The volcanic island of Maug is really three volcanic peaks, rising up from a remote part of the Pacific Ocean. Underwater vents on the side of Maug's caldera seep carbon dioxide into the ocean. The shallow water around the volcano is full of coral reefs — except near the underwater vents, where researchers have watched the coral die off, to be replaced by algae clinging to the rocks.
Scientists already knew that too much carbon dioxide in the water was bad news for coral, but this is the first sign of how vulnerable coral reefs are, and how drastically Earth's oceans might change if they keep absorbing carbon dioxide at predicted rates.
NOAA researcher Ian Enochs and his colleagues studied coral populations and carbon dioxide levels in the sea surrounding Maug, and they have published their results in the journal Nature Climate Change.
"This is the first field evidence that increasing ocean acidification results in such a dramatic ecosystem change from coral to algae," NOAA researcher Ian Enochs said in a statement. Coral polyps secrete calcium carbonate exoskeletons, an en masse, they form coral reefs. The problem is that when the surrounding water contains too much carbon dioxide, it reacts with the calcium carbonate so there's less material available for coral to turn into skeletons. Carbon dioxide also makes water more acidic, and calcium carbonate tends to dissolve in acid.

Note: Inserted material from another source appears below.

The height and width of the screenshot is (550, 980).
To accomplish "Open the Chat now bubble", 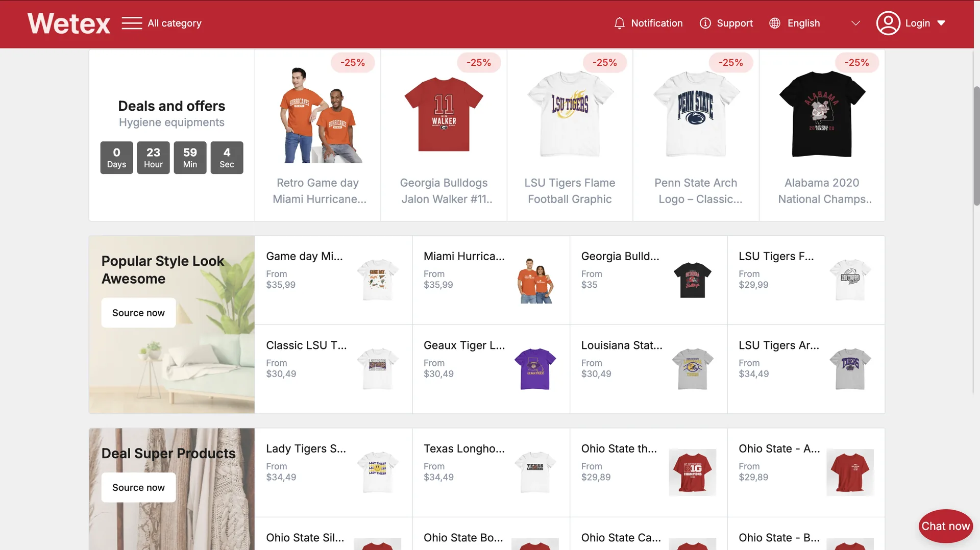I will (x=945, y=526).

As Maug's vents release carbon dioxide into the ocean, the coral around the vents dies off. Algae, which is more tolerant of acidic water, moves in to take the coral's place. Of course, algae doesn't come anywhere close to filling coral's vital role in the ocean's ecosystem. "Healthy coral reefs provide food and shelter for abundant fisheries, support tourism and protect shorelines from storms. A shift from coral to algae-covered rocks is typically accompanied by a loss of species diversity and the benefits that reefs provide," said Enochs.

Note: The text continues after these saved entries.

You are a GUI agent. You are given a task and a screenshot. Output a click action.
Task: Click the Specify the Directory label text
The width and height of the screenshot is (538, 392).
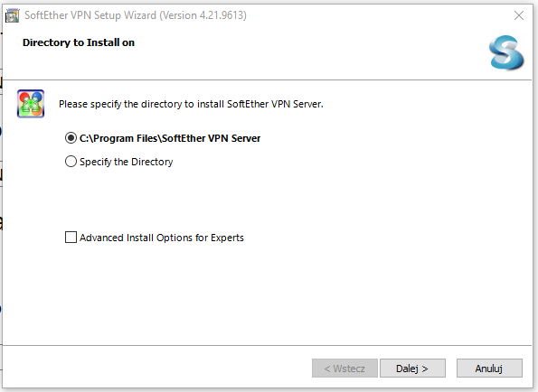126,162
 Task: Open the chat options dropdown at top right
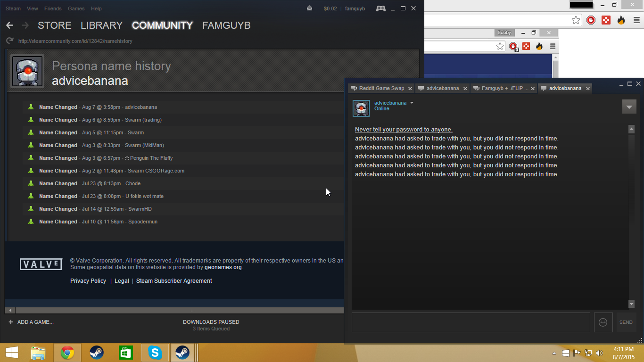(629, 107)
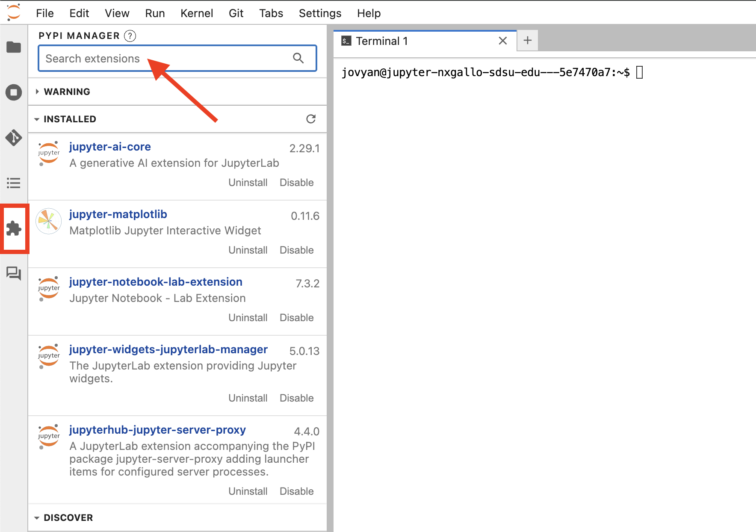Viewport: 756px width, 532px height.
Task: Disable jupyter-notebook-lab-extension
Action: tap(296, 318)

It's not just coral that are impacted. In other parts of the world, researchers are also finding shellfish with pitted shells as Earth's oceans get more acidic, Rolling Stone reported last week.
And Maug's weedy growth of algae where coral used to thrive could be a preview of what's in store for Earth's oceans. "If the predictions of the Intergovernmental Panel on Climate Change remain the same, by the end of the century, the impact of ocean acidification on coral reefs around the world will be comparable to what we see on the reefs near Maug's carbon seeps today," Enoch said in an interview last year.